▸ **Work task**
The listing below holds a line with "You are a computer-use" and a line with "Task: Expand Todos los programas list". Reproduce those two lines exactly, plus everything between them.
[Opening Material shown section]
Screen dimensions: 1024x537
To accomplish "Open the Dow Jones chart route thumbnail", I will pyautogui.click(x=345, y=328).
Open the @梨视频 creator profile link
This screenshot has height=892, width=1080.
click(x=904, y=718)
[Closing Material shown section]
[Opening Material shown section]
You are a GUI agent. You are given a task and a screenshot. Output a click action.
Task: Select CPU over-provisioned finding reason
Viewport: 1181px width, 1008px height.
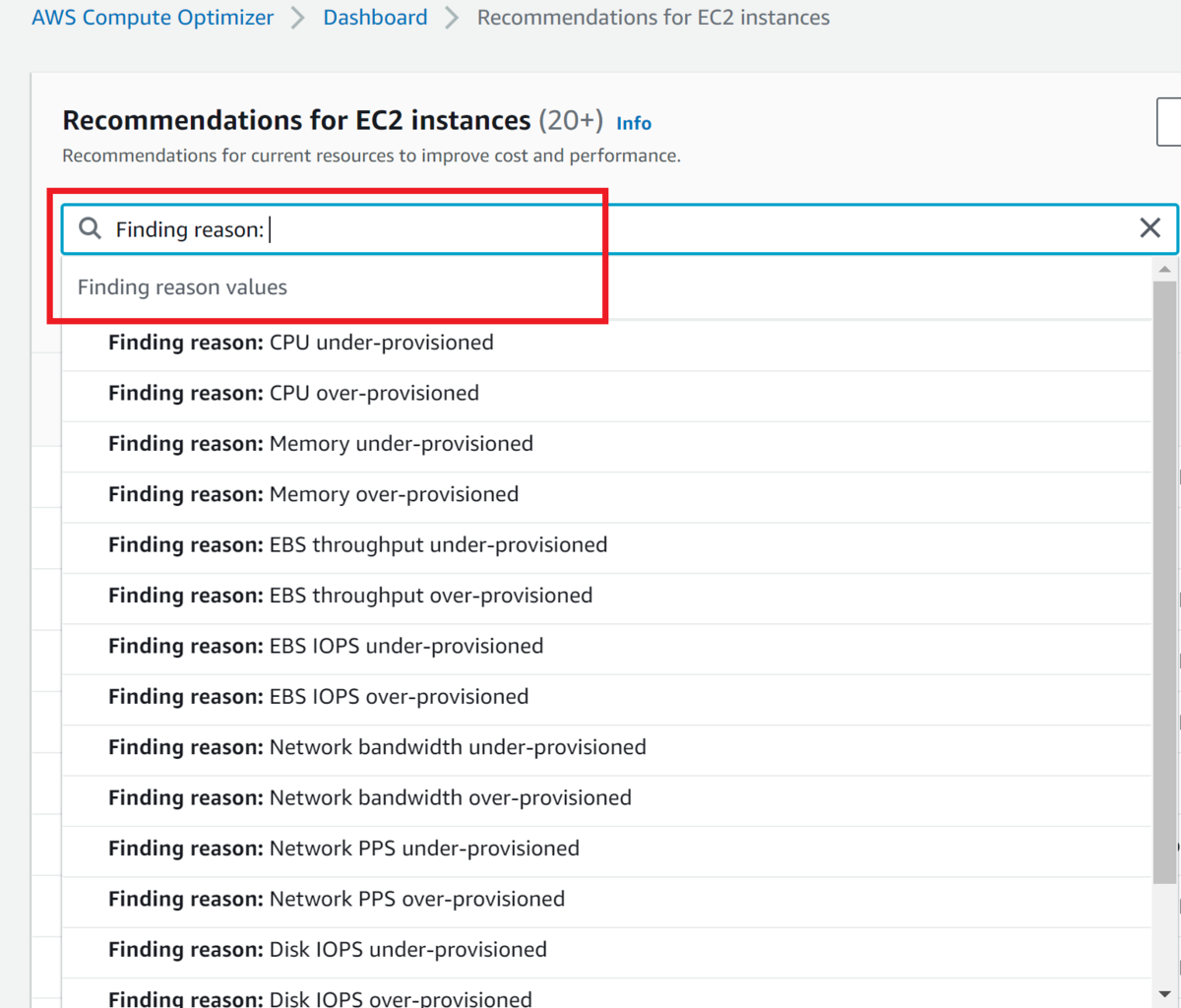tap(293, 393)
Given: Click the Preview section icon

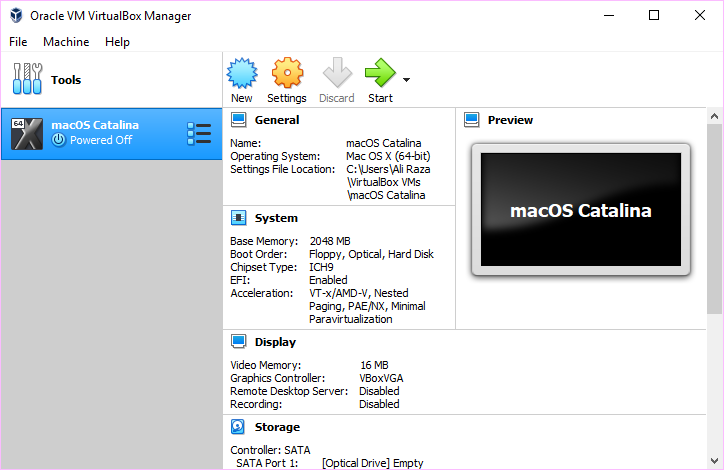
[Closing Material shown section]
[Opening Material shown section]
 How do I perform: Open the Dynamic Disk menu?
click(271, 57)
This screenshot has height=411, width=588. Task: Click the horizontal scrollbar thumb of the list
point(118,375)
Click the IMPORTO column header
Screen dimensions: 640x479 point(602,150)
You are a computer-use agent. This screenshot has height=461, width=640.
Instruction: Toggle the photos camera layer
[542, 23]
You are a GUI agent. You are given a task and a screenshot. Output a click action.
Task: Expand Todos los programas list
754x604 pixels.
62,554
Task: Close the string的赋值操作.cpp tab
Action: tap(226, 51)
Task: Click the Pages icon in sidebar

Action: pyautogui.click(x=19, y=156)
[Closing Material shown section]
▸ **Exercise response**
You are a computer-use agent. This screenshot has height=461, width=640.
Instruction: Toggle the photos camera layer
[542, 23]
You are a GUI agent. You are given a task and a screenshot. Output a click action.
Task: Expand Todos los programas list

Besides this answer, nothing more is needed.